# BIND logging[SOLVED]

## Tony0945

I have a lot of messages like this in /var/log/messages:

```
Mar 27 11:37:30 gentoo named[3123]: automatic empty zone: 10.IN-ADDR.ARPA

Mar 27 11:37:30 gentoo named[3123]: automatic empty zone: 16.172.IN-ADDR.ARPA

Mar 27 11:37:30 gentoo named[3123]: automatic empty zone: 17.172.IN-ADDR.ARPA

Mar 27 11:37:30 gentoo named[3123]: automatic empty zone: 18.172.IN-ADDR.ARPA

Mar 27 11:37:30 gentoo named[3123]: automatic empty zone: 19.172.IN-ADDR.ARPA

Mar 27 11:37:30 gentoo named[3123]: automatic empty zone: 20.172.IN-ADDR.ARPA

Mar 27 11:37:30 gentoo named[3123]: automatic empty zone: 21.172.IN-ADDR.ARPA

Mar 27 11:37:30 gentoo named[3123]: automatic empty zone: 22.172.IN-ADDR.ARPA

Mar 27 11:37:30 gentoo named[3123]: automatic empty zone: 23.172.IN-ADDR.ARPA

Mar 27 11:37:30 gentoo named[3123]: automatic empty zone: 24.172.IN-ADDR.ARPA

Mar 27 11:37:30 gentoo named[3123]: automatic empty zone: 25.172.IN-ADDR.ARPA

Mar 27 11:37:30 gentoo named[3123]: automatic empty zone: 26.172.IN-ADDR.ARPA

```

Are this harmful? Should I configure something differently?

Also, what do I have to do to get messages logged in say /var/log/named.log instead of /var/log/messages?

I'd like messages to be notified of start/stop and the fact that errors or warnings exist, but not voluminous standard messages.Last edited by Tony0945 on Sat May 20, 2017 7:22 pm; edited 1 time in total

----------

## theotherjoe

Tony0945,

regarding log destination for bind, have a look at the link article.

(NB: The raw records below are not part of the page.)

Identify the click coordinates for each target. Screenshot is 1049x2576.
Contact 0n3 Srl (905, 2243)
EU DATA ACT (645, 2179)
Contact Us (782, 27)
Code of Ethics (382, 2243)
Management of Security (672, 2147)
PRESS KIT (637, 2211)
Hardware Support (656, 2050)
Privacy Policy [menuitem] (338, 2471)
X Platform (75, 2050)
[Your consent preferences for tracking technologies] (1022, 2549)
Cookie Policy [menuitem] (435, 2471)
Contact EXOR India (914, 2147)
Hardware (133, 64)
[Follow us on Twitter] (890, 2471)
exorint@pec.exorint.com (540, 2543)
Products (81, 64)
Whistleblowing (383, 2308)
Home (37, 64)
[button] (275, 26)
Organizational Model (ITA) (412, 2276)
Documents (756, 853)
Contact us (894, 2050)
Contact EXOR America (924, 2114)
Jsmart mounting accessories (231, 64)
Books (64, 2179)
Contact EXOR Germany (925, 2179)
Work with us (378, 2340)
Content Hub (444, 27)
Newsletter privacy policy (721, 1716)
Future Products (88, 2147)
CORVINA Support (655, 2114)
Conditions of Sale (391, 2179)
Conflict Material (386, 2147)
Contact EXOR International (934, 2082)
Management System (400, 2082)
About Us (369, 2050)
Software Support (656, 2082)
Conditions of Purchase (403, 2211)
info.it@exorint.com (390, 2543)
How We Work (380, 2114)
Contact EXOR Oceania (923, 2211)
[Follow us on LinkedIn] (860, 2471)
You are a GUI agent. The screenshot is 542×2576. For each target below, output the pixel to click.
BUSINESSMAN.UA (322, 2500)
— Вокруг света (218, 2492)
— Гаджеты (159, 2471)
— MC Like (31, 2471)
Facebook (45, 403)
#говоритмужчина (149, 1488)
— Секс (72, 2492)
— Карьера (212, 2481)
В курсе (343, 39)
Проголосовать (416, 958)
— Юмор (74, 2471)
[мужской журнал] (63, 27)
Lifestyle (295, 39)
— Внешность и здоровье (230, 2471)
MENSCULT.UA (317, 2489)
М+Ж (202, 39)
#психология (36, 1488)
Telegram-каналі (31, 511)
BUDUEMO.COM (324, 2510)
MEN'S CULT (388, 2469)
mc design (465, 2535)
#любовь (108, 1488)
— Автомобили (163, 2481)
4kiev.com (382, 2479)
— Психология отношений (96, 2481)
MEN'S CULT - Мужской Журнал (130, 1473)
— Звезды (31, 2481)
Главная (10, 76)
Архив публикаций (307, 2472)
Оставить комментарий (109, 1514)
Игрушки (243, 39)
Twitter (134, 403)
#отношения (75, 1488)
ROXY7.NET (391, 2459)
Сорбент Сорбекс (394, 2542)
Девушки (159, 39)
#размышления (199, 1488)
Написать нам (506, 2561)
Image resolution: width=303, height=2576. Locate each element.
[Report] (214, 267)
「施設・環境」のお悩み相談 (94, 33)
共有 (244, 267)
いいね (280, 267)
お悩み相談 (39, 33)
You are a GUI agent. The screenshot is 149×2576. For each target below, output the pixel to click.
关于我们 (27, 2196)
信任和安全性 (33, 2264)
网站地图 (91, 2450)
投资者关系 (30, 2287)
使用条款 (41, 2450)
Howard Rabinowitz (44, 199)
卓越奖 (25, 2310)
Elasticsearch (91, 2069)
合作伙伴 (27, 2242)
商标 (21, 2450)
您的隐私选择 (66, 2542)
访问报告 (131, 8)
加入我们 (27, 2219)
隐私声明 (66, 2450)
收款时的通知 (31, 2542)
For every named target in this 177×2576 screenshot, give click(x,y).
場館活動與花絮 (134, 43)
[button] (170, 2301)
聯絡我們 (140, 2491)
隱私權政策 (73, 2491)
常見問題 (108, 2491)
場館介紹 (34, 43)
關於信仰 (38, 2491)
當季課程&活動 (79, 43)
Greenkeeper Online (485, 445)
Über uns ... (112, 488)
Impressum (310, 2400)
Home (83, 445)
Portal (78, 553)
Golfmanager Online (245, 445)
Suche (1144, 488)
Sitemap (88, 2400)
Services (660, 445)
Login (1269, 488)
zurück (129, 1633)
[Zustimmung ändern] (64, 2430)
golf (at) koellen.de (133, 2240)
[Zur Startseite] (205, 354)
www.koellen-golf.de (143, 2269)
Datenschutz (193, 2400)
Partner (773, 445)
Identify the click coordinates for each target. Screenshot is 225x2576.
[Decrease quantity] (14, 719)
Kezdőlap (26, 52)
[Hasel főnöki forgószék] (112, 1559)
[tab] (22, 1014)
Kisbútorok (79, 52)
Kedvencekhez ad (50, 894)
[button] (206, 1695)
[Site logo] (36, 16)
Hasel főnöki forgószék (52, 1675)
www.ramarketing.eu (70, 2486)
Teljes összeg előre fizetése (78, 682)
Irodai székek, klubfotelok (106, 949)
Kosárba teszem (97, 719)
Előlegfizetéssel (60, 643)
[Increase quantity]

there is an example at the end:

http://www.zytrax.com/books/dns/ch7/logging.html

edit: and these are commented lines from an example

I used to get my named.conf going:

```
/*

logging {

        channel default_log {

                file "/var/log/named/named.log" versions 5 size 50M;

                print-time yes;

                print-severity yes;

                print-category yes;

        };

        category default { default_log; };

        category general { default_log; };

};

*/

```

----------

## bunder

Yes these are normal, they just mean you don't have a zone file for some of the RFC1918 blocks.

----------

## Tony0945

theotherjoe,

Thank you for the link. I did already have the section you posted (Uncommented).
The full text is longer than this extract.